▸ **GIVEN RECORDS**

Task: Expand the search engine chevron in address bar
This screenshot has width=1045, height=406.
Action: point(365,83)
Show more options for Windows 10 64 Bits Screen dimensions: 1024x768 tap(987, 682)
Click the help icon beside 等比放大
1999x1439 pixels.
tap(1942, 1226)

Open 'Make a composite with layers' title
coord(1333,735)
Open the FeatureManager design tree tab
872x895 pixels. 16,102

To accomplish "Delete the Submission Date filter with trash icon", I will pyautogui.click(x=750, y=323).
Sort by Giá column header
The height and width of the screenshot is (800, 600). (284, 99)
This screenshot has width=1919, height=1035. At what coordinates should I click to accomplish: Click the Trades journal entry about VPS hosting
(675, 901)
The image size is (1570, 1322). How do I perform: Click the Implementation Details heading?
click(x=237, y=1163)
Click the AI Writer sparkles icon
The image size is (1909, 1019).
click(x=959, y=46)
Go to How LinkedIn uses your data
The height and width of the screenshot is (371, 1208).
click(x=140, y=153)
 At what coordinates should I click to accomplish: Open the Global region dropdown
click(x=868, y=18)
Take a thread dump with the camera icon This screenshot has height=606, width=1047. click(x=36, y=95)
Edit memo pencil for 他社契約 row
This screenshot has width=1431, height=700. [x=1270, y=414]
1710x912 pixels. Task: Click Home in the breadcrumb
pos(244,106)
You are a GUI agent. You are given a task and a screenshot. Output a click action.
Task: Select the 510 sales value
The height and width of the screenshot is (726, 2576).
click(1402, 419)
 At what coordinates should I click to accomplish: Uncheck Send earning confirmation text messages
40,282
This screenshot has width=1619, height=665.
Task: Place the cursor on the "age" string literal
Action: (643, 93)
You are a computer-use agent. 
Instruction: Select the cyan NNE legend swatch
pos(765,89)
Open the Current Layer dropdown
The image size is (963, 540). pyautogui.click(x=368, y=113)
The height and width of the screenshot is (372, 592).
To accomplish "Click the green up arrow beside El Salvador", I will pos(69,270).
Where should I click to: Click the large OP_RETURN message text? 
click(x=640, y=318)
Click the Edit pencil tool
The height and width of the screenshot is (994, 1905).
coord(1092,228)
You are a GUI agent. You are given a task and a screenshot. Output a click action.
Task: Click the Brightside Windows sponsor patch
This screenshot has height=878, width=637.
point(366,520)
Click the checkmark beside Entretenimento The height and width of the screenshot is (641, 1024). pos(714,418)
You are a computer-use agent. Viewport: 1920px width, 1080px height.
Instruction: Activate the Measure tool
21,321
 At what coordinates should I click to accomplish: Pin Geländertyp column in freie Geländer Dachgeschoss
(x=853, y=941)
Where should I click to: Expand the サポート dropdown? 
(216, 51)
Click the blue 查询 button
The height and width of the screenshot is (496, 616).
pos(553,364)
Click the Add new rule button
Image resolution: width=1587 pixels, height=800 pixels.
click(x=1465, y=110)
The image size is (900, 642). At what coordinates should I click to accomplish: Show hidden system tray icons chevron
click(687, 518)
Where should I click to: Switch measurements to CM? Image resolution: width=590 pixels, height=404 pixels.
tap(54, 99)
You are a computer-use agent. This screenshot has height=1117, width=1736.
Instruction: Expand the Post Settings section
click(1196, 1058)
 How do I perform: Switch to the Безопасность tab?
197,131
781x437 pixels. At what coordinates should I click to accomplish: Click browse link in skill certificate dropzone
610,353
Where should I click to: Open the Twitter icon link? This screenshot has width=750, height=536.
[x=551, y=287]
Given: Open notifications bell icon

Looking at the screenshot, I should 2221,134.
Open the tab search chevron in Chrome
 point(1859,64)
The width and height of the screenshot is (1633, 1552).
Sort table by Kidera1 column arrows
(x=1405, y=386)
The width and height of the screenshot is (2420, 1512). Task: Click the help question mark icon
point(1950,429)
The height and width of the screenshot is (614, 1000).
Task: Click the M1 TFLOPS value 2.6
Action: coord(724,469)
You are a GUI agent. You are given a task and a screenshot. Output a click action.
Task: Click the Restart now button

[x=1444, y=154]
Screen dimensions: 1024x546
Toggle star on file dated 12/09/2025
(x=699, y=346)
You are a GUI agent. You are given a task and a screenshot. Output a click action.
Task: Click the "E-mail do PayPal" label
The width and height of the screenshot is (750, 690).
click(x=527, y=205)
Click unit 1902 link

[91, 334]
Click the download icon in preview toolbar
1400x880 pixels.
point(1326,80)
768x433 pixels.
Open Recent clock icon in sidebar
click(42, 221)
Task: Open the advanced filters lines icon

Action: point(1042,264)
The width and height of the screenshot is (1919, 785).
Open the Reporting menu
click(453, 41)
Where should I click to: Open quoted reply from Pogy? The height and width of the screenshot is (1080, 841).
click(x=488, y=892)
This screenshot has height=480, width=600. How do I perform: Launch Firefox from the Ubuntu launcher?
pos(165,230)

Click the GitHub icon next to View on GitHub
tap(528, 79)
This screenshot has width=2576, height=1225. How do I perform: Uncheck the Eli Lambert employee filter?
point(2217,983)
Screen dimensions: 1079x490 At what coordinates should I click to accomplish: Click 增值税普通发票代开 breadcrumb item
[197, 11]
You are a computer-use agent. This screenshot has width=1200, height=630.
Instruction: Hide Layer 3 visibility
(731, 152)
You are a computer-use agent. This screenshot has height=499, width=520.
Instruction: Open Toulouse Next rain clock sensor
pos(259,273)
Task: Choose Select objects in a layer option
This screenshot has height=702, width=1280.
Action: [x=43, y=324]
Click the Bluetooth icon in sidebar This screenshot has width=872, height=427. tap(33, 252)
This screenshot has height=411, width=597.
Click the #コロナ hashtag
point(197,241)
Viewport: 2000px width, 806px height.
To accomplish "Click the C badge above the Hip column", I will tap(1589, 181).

▸ **WRITTEN INSTRUCTION**
Rewrite everything from the line containing "This screenshot has height=480, width=600." down to the end of the data, keeping every line, and shift each answer's coordinates by adding 85 to every number in them.

▸ **TASK RESPONSE**
This screenshot has height=480, width=600. How do I perform: Launch Firefox from the Ubuntu launcher?
pos(250,315)

Click the GitHub icon next to View on GitHub
tap(613, 164)
This screenshot has width=2576, height=1225. How do I perform: Uncheck the Eli Lambert employee filter?
point(2302,1068)
Screen dimensions: 1079x490 At what coordinates should I click to accomplish: Click 增值税普通发票代开 breadcrumb item
[282, 96]
You are a computer-use agent. This screenshot has width=1200, height=630.
Instruction: Hide Layer 3 visibility
(816, 237)
You are a computer-use agent. This screenshot has height=499, width=520.
Instruction: Open Toulouse Next rain clock sensor
pos(344,358)
Task: Choose Select objects in a layer option
This screenshot has height=702, width=1280.
Action: [x=128, y=409]
Click the Bluetooth icon in sidebar This screenshot has width=872, height=427. tap(118, 337)
This screenshot has height=411, width=597.
Click the #コロナ hashtag
point(282,326)
Viewport: 2000px width, 806px height.
To accomplish "Click the C badge above the Hip column", I will tap(1674, 266).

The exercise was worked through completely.